▸ Supplied text:
Researchers will employ Implementation Science methodology to understand and act upon the determinants of representation in HIV clinical studies in order to improve the diversity of study recruitment at the central London clinic-embedded research unit such that it better represents the clinic population. The setting is the Harrison Wing service: a specialist outpatient service for over 3500 people living with HIV based at Guy's and St Thomas' NHS Foundation Trust. This study will evaluate the extent and characteristics of study underrepresentation in the context of our clinic; identify and engage key stakeholder communities including both patients and clinicians, and collaboratively design a strategy to facilitate uptake of diverse recruitment and diverse participation using participatory methods.

Rationale and potential benefits of this study:

The demographic characteristics of participants in HIV clinical studies do not match those of the wider population of people living with HIV (PLHIV), from clinic-level to global scales.

Women and ethnic minorities are chronically underrepresented. Those at the intersections including ethnic minority or socially excluded women have particularly low participation rates.

Underrepresentation in HIV clinical studies is well-recognized to seriously threaten clinicians' and patients' ability to make informed decisions about treatment. Sub-group analyses often lack statistical power, whereas studies that actively or exclusively target underrepresented groups can reveal critical information about HIV treatment. Evidence is accumulating of gender and ethnicity-based differences in the transmission, physiology, course of infection, efficacy and safety of treatment, access to care and long-term wellbeing for PLHIV. ViiV Healthcare recently highlighted this and called for targeted enrolment of women in clinical trials.

There is also a clear ethical imperative regarding study recruitment: clinical studies may represent a patient's best opportunity for life-saving or quality of life enhancing therapies, particularly for individuals with poor access to services.37 Equitable trial recruitment not only underpins the evidence behind equitable HIV care but often constitutes that care itself. NIHR's equality, diversity and inclusion guidance emphasizes that every eligible person should be offered equal opportunity to participate in research regardless of demographics including ethnicity, sex, socioeconomic status or sexual orientation. Underrepresentation in Covid-19 research has drawn recent attention to the importance of diverse recruitment.

▸ What is expected:
Duplicate the passage on HIV study recruitment word for word, from "Underrepresentation in HIV" up to and including "in clinical trials.". The listing that comes next is not connected to the text about HIV study recruitment.

▸ Recorded information:

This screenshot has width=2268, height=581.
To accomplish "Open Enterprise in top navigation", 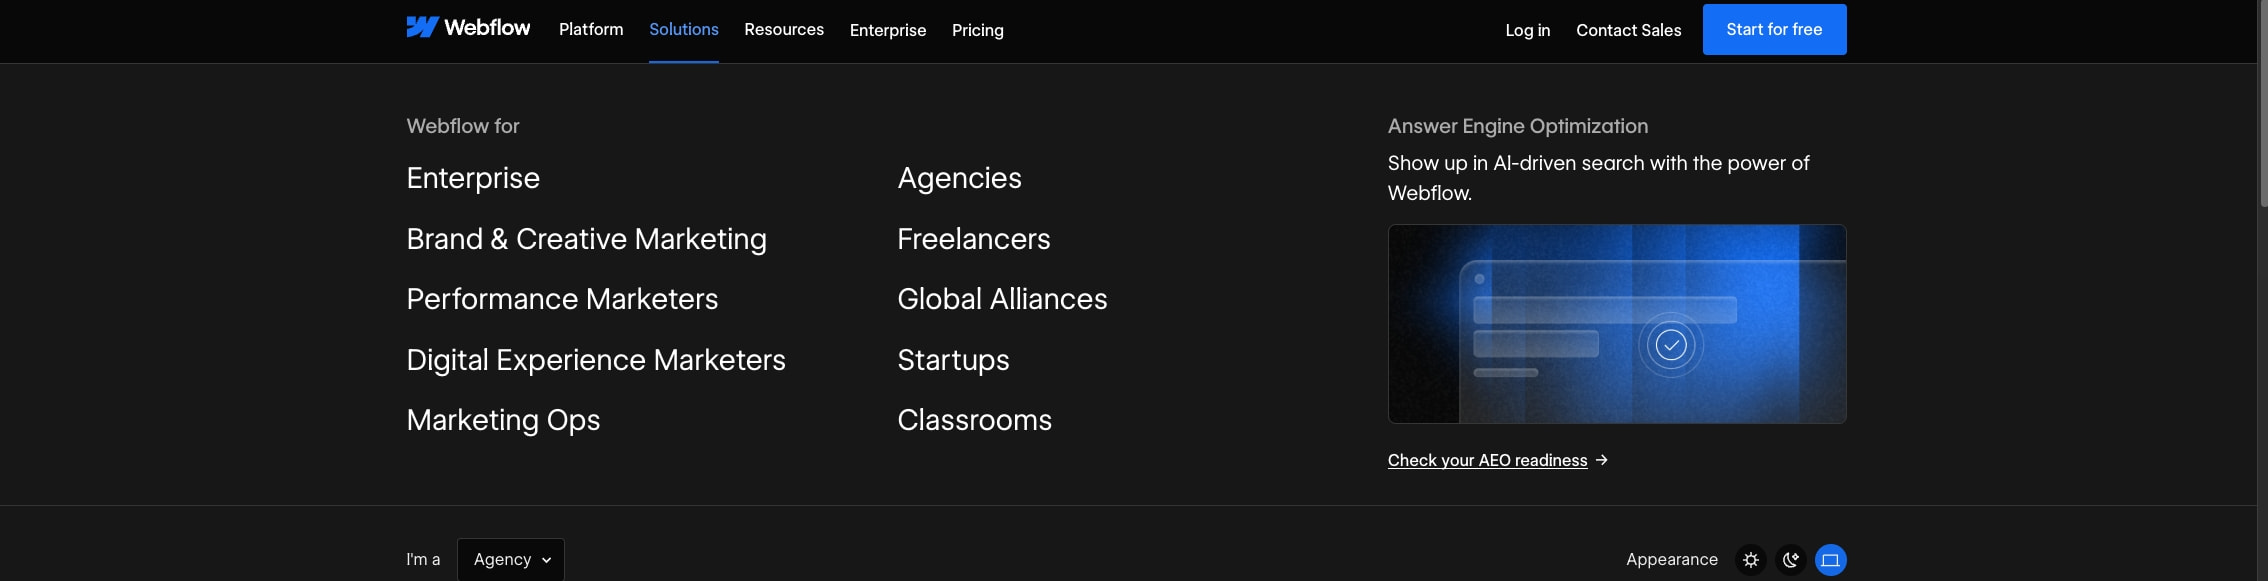I will click(x=888, y=30).
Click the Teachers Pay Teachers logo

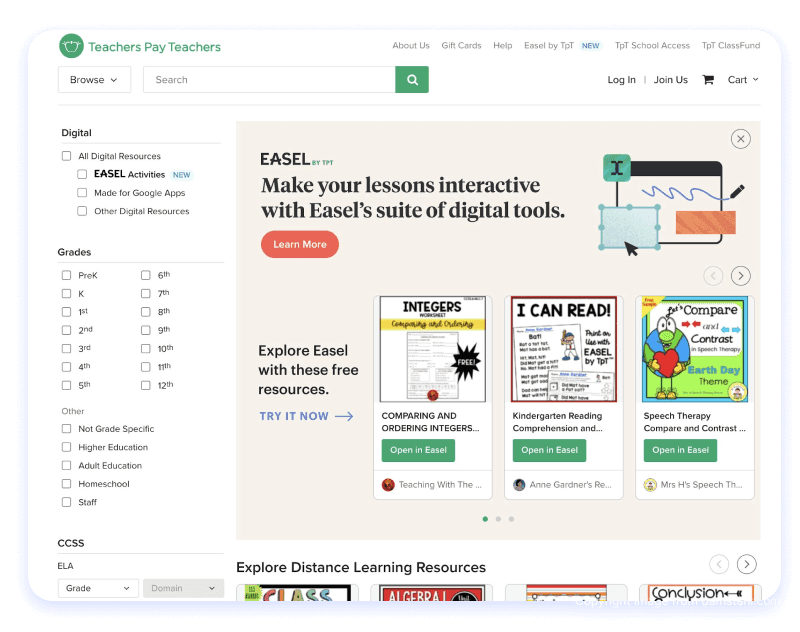click(140, 46)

▸ Problem solution:
Underrepresentation in HIV clinical studies is well-recognized to seriously threaten clinicians' and patients' ability to make informed decisions about treatment. Sub-group analyses often lack statistical power, whereas studies that actively or exclusively target underrepresented groups can reveal critical information about HIV treatment. Evidence is accumulating of gender and ethnicity-based differences in the transmission, physiology, course of infection, efficacy and safety of treatment, access to care and long-term wellbeing for PLHIV. ViiV Healthcare recently highlighted this and called for targeted enrolment of women in clinical trials.